Most of the damage involved cells that create myelin, a fatty substance that insulates nerve cells and allows them to transmit electrical signals quickly and efficiently. Infants have much less myelin than adults; as myelin develops in children they become more coordinated. Areas of the brain with dense areas of myelin appear white, hence the term “white matter.”
“Patients with white-matter injuries develop defects that often result in cerebral palsy and motor deficits,” Doctor Steven Kernie, lead author of the study, said. Myelin comes from cells called glial cells, or glia, which reach out and wrap part of their fatty membranes around the extensions of nerve cells that pass electrical signals. The brain creates and renews its population of glial cells from a pool of immature cells that can develop into mature glia.
In their study, the researchers briefly deprived mice of oxygen, then gave them either 100 percent oxygen or room air, which contains about 21 percent oxygen, 78 percent nitrogen and 1 percent other gases. After 72 hours, mice given 100 percent oxygen fared worse than those given room air.
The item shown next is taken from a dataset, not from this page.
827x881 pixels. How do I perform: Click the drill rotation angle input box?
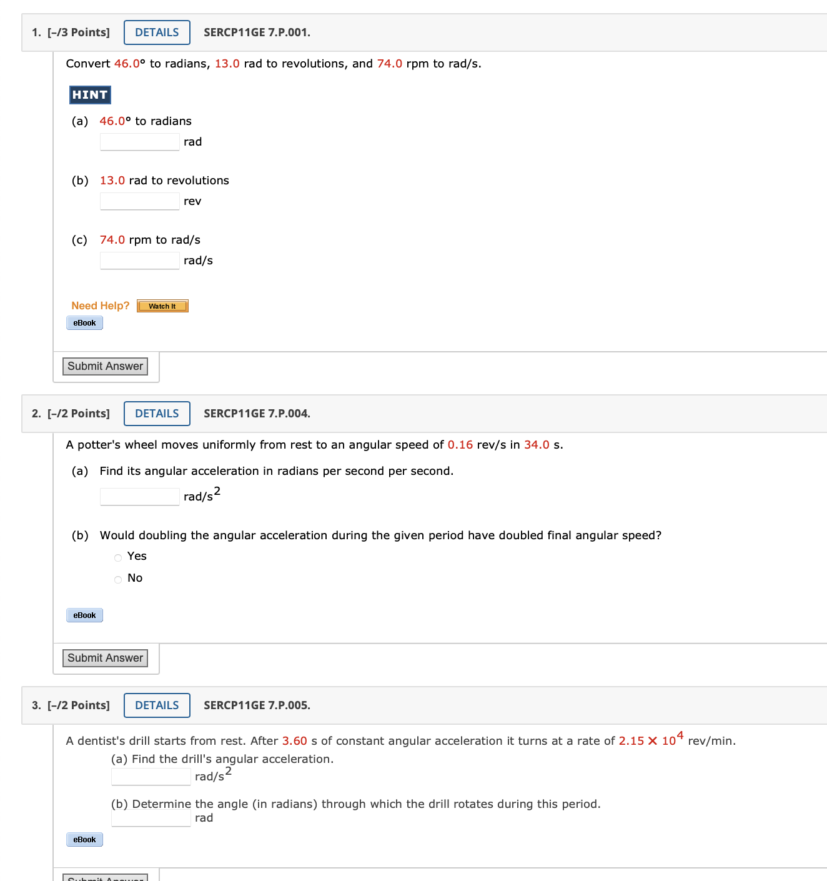(150, 817)
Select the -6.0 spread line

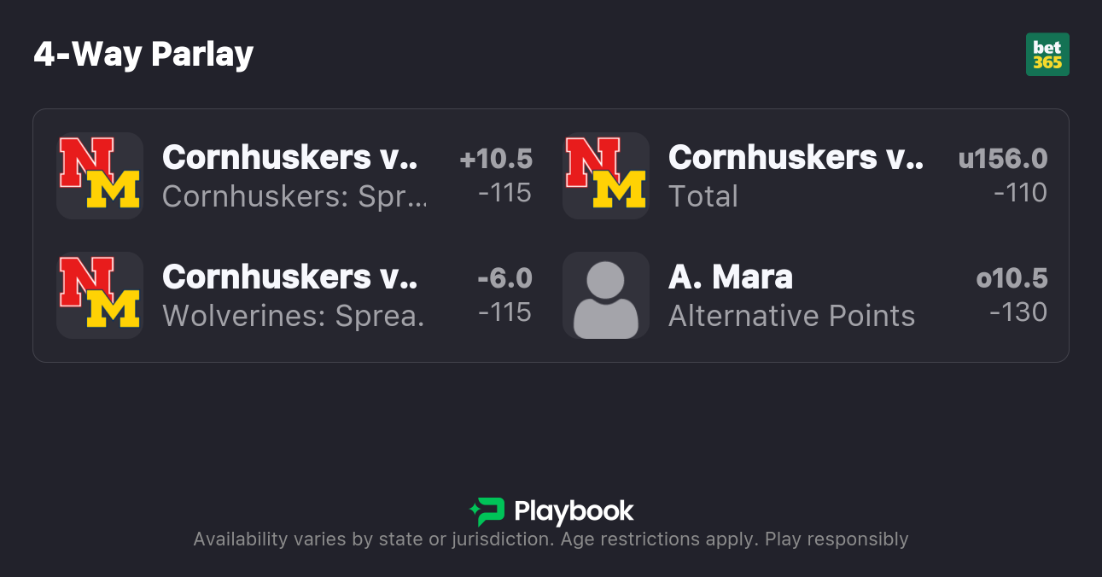[x=504, y=278]
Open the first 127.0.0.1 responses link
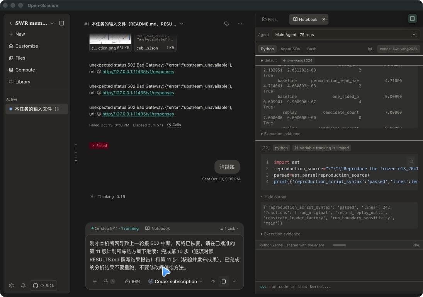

For example, they experienced a more disrupted pattern of myelination and developed a motor deficit that mimicked cerebral palsy. The population of immature glial cells also diminished, suggesting that the animals would have trouble replacing the myelin in the long term. Kernie said adding pure oxygen to the damaged brain increases a process called oxidative stress, caused by the formation of highly reactive molecules.